**EXERCISE:**
Would you please output the data exactly, omitting no line?

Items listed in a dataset
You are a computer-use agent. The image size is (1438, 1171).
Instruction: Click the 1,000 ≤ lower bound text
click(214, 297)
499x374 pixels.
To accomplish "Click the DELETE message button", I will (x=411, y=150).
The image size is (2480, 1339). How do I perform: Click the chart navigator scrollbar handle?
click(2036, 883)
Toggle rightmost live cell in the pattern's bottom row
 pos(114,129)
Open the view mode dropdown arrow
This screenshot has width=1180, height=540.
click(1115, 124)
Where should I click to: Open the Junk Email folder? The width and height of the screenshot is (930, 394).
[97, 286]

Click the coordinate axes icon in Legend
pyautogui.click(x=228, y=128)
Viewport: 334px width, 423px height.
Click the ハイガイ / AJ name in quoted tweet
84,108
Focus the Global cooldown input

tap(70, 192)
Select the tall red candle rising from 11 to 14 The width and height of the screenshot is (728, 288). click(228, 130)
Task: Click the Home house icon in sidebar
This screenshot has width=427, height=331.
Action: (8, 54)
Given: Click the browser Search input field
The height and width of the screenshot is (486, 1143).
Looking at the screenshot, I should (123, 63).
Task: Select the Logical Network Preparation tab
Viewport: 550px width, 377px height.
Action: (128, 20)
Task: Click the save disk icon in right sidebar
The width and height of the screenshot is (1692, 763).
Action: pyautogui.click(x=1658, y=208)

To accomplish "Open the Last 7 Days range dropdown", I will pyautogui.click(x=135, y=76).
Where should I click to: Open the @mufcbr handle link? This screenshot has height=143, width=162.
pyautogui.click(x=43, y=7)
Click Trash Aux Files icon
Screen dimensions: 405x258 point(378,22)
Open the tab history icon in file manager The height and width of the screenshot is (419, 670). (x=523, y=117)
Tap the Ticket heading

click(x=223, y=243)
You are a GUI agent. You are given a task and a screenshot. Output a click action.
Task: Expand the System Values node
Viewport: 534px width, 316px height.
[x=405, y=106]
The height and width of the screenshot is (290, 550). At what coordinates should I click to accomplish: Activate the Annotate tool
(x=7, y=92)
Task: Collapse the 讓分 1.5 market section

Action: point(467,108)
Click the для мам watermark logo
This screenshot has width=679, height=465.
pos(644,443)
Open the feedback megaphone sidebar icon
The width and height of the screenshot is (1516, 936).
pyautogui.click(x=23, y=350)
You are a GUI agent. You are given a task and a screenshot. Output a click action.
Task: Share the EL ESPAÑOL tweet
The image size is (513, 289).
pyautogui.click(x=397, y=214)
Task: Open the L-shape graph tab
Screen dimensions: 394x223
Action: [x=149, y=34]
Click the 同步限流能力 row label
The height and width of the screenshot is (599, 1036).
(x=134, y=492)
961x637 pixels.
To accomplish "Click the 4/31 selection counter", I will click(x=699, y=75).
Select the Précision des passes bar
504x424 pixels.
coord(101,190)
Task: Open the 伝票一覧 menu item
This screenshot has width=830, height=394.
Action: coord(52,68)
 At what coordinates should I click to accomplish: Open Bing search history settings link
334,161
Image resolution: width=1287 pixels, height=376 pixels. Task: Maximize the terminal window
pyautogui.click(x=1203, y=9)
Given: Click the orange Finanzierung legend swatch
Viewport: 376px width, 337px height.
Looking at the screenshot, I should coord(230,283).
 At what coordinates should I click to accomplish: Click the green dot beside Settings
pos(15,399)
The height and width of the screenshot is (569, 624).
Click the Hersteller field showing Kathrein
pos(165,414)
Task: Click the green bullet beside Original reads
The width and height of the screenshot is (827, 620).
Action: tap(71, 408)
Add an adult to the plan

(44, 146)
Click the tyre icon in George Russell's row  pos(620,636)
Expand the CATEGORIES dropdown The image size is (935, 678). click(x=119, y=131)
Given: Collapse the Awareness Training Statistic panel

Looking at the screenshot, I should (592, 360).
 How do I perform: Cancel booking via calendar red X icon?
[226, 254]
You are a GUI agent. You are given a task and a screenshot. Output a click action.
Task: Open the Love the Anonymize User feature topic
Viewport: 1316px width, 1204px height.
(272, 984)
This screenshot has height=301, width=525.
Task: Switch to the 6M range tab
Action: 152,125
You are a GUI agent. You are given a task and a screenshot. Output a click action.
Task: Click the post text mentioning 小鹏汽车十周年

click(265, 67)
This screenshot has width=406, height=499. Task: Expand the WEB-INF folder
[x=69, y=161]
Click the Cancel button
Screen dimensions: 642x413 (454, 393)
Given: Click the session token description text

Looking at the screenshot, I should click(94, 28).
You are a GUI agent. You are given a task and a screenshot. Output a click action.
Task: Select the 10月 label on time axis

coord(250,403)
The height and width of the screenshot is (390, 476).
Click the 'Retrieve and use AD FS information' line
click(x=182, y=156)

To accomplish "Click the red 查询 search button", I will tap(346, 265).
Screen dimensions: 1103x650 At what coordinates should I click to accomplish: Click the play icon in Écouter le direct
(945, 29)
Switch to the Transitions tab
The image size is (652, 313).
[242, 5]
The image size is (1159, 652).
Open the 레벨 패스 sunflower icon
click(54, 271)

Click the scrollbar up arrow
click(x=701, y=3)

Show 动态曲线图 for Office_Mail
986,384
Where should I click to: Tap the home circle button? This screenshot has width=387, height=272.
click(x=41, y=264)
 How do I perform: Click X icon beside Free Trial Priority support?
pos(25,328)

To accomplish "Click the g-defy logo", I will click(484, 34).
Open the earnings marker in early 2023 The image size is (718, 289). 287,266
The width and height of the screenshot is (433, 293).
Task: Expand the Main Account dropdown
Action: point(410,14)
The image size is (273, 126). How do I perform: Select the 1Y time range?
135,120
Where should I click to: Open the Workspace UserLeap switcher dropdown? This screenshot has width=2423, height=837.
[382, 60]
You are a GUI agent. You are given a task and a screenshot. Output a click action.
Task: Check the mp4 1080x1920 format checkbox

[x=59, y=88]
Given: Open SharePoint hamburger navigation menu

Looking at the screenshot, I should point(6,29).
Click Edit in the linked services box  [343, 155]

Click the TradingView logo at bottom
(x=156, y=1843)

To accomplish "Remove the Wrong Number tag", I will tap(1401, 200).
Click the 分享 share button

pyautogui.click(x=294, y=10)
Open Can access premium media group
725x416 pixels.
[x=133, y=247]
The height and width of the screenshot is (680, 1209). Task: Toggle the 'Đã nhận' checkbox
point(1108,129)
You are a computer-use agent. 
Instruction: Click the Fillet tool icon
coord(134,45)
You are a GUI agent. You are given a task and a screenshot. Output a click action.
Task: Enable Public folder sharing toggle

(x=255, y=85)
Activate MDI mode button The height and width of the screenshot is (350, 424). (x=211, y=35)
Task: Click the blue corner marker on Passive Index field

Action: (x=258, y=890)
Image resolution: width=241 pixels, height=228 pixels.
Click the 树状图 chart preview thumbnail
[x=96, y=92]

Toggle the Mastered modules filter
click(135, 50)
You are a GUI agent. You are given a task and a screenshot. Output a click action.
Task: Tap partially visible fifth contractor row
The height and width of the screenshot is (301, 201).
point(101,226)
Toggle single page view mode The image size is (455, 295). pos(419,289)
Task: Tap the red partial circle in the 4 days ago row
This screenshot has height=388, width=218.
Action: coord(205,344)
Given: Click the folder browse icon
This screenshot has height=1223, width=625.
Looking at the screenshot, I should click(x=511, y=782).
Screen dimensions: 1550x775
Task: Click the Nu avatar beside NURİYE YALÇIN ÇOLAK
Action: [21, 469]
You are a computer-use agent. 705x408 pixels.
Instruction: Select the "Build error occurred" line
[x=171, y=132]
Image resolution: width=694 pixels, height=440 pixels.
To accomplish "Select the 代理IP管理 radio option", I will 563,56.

**RESPONSE FOR THIS EXERCISE:**
You are a computer-use agent. The image size is (1438, 1171).
Instruction: Click the 1,000 ≤ lower bound text
click(214, 297)
499x374 pixels.
To accomplish "Click the DELETE message button", I will (x=411, y=150).
The image size is (2480, 1339). How do I perform: Click the chart navigator scrollbar handle?
click(2036, 883)
Toggle rightmost live cell in the pattern's bottom row
 pos(114,129)
Open the view mode dropdown arrow
This screenshot has width=1180, height=540.
click(1115, 124)
Where should I click to: Open the Junk Email folder? The width and height of the screenshot is (930, 394).
[97, 286]

Click the coordinate axes icon in Legend
pyautogui.click(x=228, y=128)
Viewport: 334px width, 423px height.
Click the ハイガイ / AJ name in quoted tweet
84,108
Focus the Global cooldown input

tap(70, 192)
Select the tall red candle rising from 11 to 14 The width and height of the screenshot is (728, 288). click(228, 130)
Task: Click the Home house icon in sidebar
This screenshot has width=427, height=331.
Action: (8, 54)
Given: Click the browser Search input field
The height and width of the screenshot is (486, 1143).
Looking at the screenshot, I should (123, 63).
Task: Select the Logical Network Preparation tab
Viewport: 550px width, 377px height.
Action: (128, 20)
Task: Click the save disk icon in right sidebar
The width and height of the screenshot is (1692, 763).
Action: pyautogui.click(x=1658, y=208)

To accomplish "Open the Last 7 Days range dropdown", I will pyautogui.click(x=135, y=76).
Where should I click to: Open the @mufcbr handle link? This screenshot has height=143, width=162.
pyautogui.click(x=43, y=7)
Click Trash Aux Files icon
Screen dimensions: 405x258 point(378,22)
Open the tab history icon in file manager The height and width of the screenshot is (419, 670). (x=523, y=117)
Tap the Ticket heading

click(x=223, y=243)
You are a GUI agent. You are given a task and a screenshot. Output a click action.
Task: Expand the System Values node
Viewport: 534px width, 316px height.
[x=405, y=106]
The height and width of the screenshot is (290, 550). At what coordinates should I click to accomplish: Activate the Annotate tool
(x=7, y=92)
Task: Collapse the 讓分 1.5 market section

Action: point(467,108)
Click the для мам watermark logo
This screenshot has width=679, height=465.
pos(644,443)
Open the feedback megaphone sidebar icon
The width and height of the screenshot is (1516, 936).
pyautogui.click(x=23, y=350)
You are a GUI agent. You are given a task and a screenshot. Output a click action.
Task: Share the EL ESPAÑOL tweet
The image size is (513, 289).
pyautogui.click(x=397, y=214)
Task: Open the L-shape graph tab
Screen dimensions: 394x223
Action: [x=149, y=34]
Click the 同步限流能力 row label
The height and width of the screenshot is (599, 1036).
(x=134, y=492)
961x637 pixels.
To accomplish "Click the 4/31 selection counter", I will click(x=699, y=75).
Select the Précision des passes bar
504x424 pixels.
coord(101,190)
Task: Open the 伝票一覧 menu item
This screenshot has width=830, height=394.
Action: coord(52,68)
 At what coordinates should I click to accomplish: Open Bing search history settings link
334,161
Image resolution: width=1287 pixels, height=376 pixels. Task: Maximize the terminal window
pyautogui.click(x=1203, y=9)
Given: Click the orange Finanzierung legend swatch
Viewport: 376px width, 337px height.
Looking at the screenshot, I should coord(230,283).
 At what coordinates should I click to accomplish: Click the green dot beside Settings
pos(15,399)
The height and width of the screenshot is (569, 624).
Click the Hersteller field showing Kathrein
pos(165,414)
Task: Click the green bullet beside Original reads
The width and height of the screenshot is (827, 620).
Action: tap(71, 408)
Add an adult to the plan

(44, 146)
Click the tyre icon in George Russell's row  pos(620,636)
Expand the CATEGORIES dropdown The image size is (935, 678). click(x=119, y=131)
Given: Collapse the Awareness Training Statistic panel

Looking at the screenshot, I should (592, 360).
 How do I perform: Cancel booking via calendar red X icon?
[226, 254]
You are a GUI agent. You are given a task and a screenshot. Output a click action.
Task: Open the Love the Anonymize User feature topic
Viewport: 1316px width, 1204px height.
(272, 984)
This screenshot has height=301, width=525.
Task: Switch to the 6M range tab
Action: 152,125
You are a GUI agent. You are given a task and a screenshot. Output a click action.
Task: Click the post text mentioning 小鹏汽车十周年

click(265, 67)
This screenshot has width=406, height=499. Task: Expand the WEB-INF folder
[x=69, y=161]
Click the Cancel button
Screen dimensions: 642x413 (454, 393)
Given: Click the session token description text

Looking at the screenshot, I should click(94, 28).
You are a GUI agent. You are given a task and a screenshot. Output a click action.
Task: Select the 10月 label on time axis

coord(250,403)
The height and width of the screenshot is (390, 476).
Click the 'Retrieve and use AD FS information' line
click(x=182, y=156)

To accomplish "Click the red 查询 search button", I will tap(346, 265).
Screen dimensions: 1103x650 At what coordinates should I click to accomplish: Click the play icon in Écouter le direct
(945, 29)
Switch to the Transitions tab
The image size is (652, 313).
[242, 5]
The image size is (1159, 652).
Open the 레벨 패스 sunflower icon
click(54, 271)

Click the scrollbar up arrow
click(x=701, y=3)

Show 动态曲线图 for Office_Mail
986,384
Where should I click to: Tap the home circle button? This screenshot has width=387, height=272.
click(x=41, y=264)
 How do I perform: Click X icon beside Free Trial Priority support?
pos(25,328)

To accomplish "Click the g-defy logo", I will click(484, 34).
Open the earnings marker in early 2023 The image size is (718, 289). 287,266
The width and height of the screenshot is (433, 293).
Task: Expand the Main Account dropdown
Action: point(410,14)
The image size is (273, 126). How do I perform: Select the 1Y time range?
135,120
Where should I click to: Open the Workspace UserLeap switcher dropdown? This screenshot has width=2423, height=837.
[382, 60]
You are a GUI agent. You are given a task and a screenshot. Output a click action.
Task: Check the mp4 1080x1920 format checkbox

[x=59, y=88]
Given: Open SharePoint hamburger navigation menu

Looking at the screenshot, I should point(6,29).
Click Edit in the linked services box  [343, 155]

Click the TradingView logo at bottom
(x=156, y=1843)

To accomplish "Remove the Wrong Number tag", I will tap(1401, 200).
Click the 分享 share button

pyautogui.click(x=294, y=10)
Open Can access premium media group
725x416 pixels.
[x=133, y=247]
The height and width of the screenshot is (680, 1209). Task: Toggle the 'Đã nhận' checkbox
point(1108,129)
You are a computer-use agent. 
Instruction: Click the Fillet tool icon
coord(134,45)
You are a GUI agent. You are given a task and a screenshot. Output a click action.
Task: Enable Public folder sharing toggle

(x=255, y=85)
Activate MDI mode button The height and width of the screenshot is (350, 424). (x=211, y=35)
Task: Click the blue corner marker on Passive Index field

Action: (x=258, y=890)
Image resolution: width=241 pixels, height=228 pixels.
Click the 树状图 chart preview thumbnail
[x=96, y=92]

Toggle the Mastered modules filter
click(135, 50)
You are a GUI agent. You are given a task and a screenshot. Output a click action.
Task: Tap partially visible fifth contractor row
The height and width of the screenshot is (301, 201).
point(101,226)
Toggle single page view mode The image size is (455, 295). pos(419,289)
Task: Tap the red partial circle in the 4 days ago row
This screenshot has height=388, width=218.
Action: coord(205,344)
Given: Click the folder browse icon
This screenshot has height=1223, width=625.
Looking at the screenshot, I should click(x=511, y=782).
Screen dimensions: 1550x775
Task: Click the Nu avatar beside NURİYE YALÇIN ÇOLAK
Action: [21, 469]
You are a computer-use agent. 705x408 pixels.
Instruction: Select the "Build error occurred" line
[x=171, y=132]
Image resolution: width=694 pixels, height=440 pixels.
To accomplish "Select the 代理IP管理 radio option", I will 563,56.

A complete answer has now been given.